Un progetto di sviluppo per l’isola
“I lavori di costruzione della cantina sono stati completati nel 2011. Nell’estate del 2012 è stata effettuata la prima vendemmia e, nella primavera del 2013, hanno visto la luce le prime bottiglie – racconta Giacomo Fasano, fratello di padre Ottavio, sommelier per passione da sessant’anni –. I vitigni utilizzati sono moscato di Alessandria, touriga nacional, che è il vino base per fare il Porto, tempranijo, di origine spagnola. Si producono due varietà di bianco e due di rosso. I bianchi sono il Santa Luzia (sei mesi di affinamento in acciaio per il vino ottenuto da muscatel bianco, chardonnay e moscato). Presenta aromi intensi e persistenti, con una fresca acidità e morbidezza. La Passadinha, che prende il nome da un uccello autoctono, offre caratteristiche di grande freschezza, mineralità vulcanica, contiene aromi di frutta tropicale, agrumi, fiori, miele, e ha un bel retrogusto sapido e amarognolo, con una struttura che varia da agile a robusta. I rossi sono il São Filipe, un vino brillante, pulito e vivace, di ottima qualità. L’impatto aromatico è intenso e persistente. Il tannino è presente, ma non aggressivo. Poi c’è il Pico do Fogo, il massimo dell’espressione dell’isola; viene imbottigliato dopo un breve passaggio in barrique. In generale, la gradazione è sui 13-14 gradi. La produzione al momento è molto bassa – continua Giacomo –. Sulle 30mila bottiglie all’anno, 15mila di bianco e 15mila di rosso. La struttura era stata attrezzata per produrre almeno dieci volte tanto. L’idea di mio fratello era far capire ai capoverdiani che dalla vendita della propria uva alla cantina si poteva ricavare un reddito. Al momento questo vino viene venduto non solo a Fogo, ma anche nelle altre isole. E siamo in trattativa con gli Stati Uniti perché la diaspora capoverdiana lì è numerosa.
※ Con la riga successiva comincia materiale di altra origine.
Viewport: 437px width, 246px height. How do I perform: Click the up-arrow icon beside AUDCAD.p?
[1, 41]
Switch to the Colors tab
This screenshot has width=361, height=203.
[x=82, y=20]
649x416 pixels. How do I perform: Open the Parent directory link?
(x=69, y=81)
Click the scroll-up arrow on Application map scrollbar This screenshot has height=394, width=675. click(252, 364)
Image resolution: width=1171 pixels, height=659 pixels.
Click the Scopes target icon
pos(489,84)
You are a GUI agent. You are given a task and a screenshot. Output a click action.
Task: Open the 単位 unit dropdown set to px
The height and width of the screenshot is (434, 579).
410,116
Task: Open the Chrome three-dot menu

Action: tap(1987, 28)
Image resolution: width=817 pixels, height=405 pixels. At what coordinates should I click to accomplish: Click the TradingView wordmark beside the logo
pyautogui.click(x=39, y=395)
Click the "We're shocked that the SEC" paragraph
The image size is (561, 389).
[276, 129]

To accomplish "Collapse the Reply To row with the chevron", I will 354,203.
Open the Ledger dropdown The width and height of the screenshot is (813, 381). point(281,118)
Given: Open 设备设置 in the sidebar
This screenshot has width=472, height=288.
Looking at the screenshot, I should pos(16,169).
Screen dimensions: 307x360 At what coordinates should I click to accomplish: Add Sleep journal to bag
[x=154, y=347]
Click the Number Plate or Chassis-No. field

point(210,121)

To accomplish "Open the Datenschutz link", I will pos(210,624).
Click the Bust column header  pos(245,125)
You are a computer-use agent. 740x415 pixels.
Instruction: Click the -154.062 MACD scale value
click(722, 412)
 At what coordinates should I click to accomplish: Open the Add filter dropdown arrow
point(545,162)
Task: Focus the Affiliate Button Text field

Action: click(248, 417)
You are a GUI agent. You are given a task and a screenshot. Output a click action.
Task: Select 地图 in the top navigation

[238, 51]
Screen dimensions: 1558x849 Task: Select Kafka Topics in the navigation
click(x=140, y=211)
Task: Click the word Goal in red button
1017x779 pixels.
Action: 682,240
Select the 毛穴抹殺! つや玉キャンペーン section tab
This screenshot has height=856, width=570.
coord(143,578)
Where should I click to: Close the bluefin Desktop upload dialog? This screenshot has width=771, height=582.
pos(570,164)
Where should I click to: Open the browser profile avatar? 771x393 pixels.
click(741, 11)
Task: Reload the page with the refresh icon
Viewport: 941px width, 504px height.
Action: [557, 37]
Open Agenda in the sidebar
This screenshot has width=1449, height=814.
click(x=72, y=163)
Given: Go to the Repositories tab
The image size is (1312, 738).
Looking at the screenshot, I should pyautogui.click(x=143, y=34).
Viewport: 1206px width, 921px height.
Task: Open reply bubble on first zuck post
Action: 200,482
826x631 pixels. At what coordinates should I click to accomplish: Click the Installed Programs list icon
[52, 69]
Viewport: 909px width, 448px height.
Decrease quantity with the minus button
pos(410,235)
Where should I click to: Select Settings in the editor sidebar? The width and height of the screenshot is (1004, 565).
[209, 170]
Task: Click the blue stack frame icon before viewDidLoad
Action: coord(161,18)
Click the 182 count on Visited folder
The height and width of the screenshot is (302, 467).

Il prezzo di una bottiglia va da 8 a 16 euro, non sufficienti per coprire il lavoro. Ma questo non voleva essere un progetto da cui trarre profitto, bensì un progetto di sviluppo per l’isola. Attualmente ci sono due dipendenti, a cui si aggiungono cinque-sei stagionali al momento della vendemmia. Mario Cardoso è il responsabile amministrativo di tutte le strutture realizzate da mio fratello, che sono di proprietà della Fondazione Padre Ottavio Fasano, gestita dai frati cappuccini capoverdiani”, conclude Giacomo, che lancia anche un appello: “Ci farebbe comodo un enologo disposto a trasferirsi per un periodo di formazione al personale”.